One night, probably in 1880, John Swinton, then the preeminent New York journalist, was the guest of honour at a banquet given him by the leaders of his craft.
Someone who knew neither the press nor Swinton offered a toast to the independent press. Swinton outraged his colleagues by replying:

"There is no such thing, at this date of the world's history, in America, as an independent press. You know it and I know it.

There is not one of you who dares to write your honest opinions, and if you did, you know beforehand that it would never appear in print.
I am paid weekly for keeping my honest opinion out of the paper I am connected with.


Others of you are paid similar salaries for similar things, and any of you who would be so foolish as to write honest opinions would be out on the streets looking for another job.
If I allowed my honest opinions to appear in one issue of my paper, before twenty-four hours my occupation would be gone.

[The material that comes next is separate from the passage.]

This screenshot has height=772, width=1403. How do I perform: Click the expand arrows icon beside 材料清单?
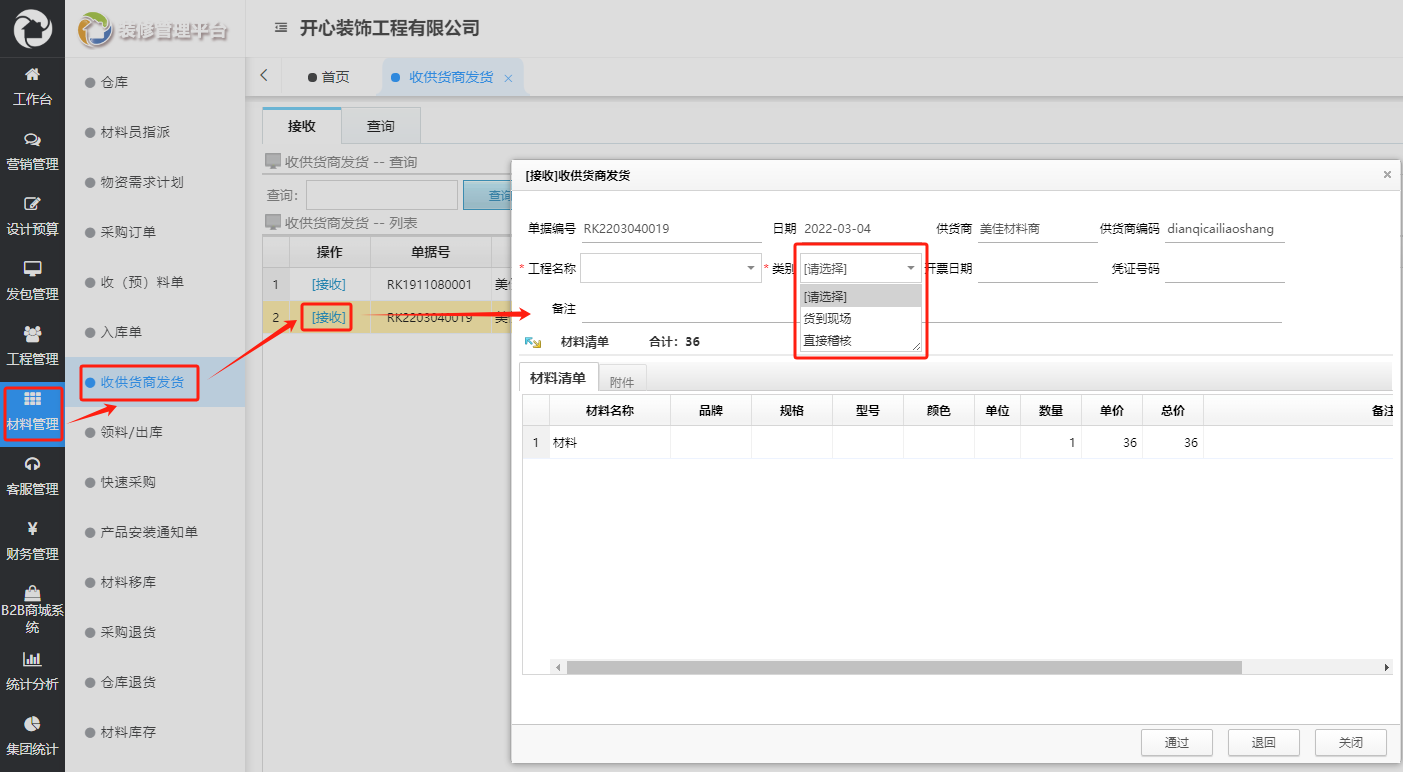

The business of the journalists is to destroy the truth, to lie outright, to pervert, to vilify, to fawn at the feet of mammon, and to sell his country and his race for his daily bread.
You know it and I know it, and what folly is this toasting an independent press?


We are the tools and vassals of rich men behind the scenes. We are the jumping jacks, they pull the strings and we dance.
Our talents, our possibilities and our lives are all the property of other men. We are intellectual prostitutes."


(Source: Labor's Untold Story, by Richard O. Boyer and Herbert M. Morais, published by United Electrical, Radio & Machine Workers of America, NY, 1955/1979.)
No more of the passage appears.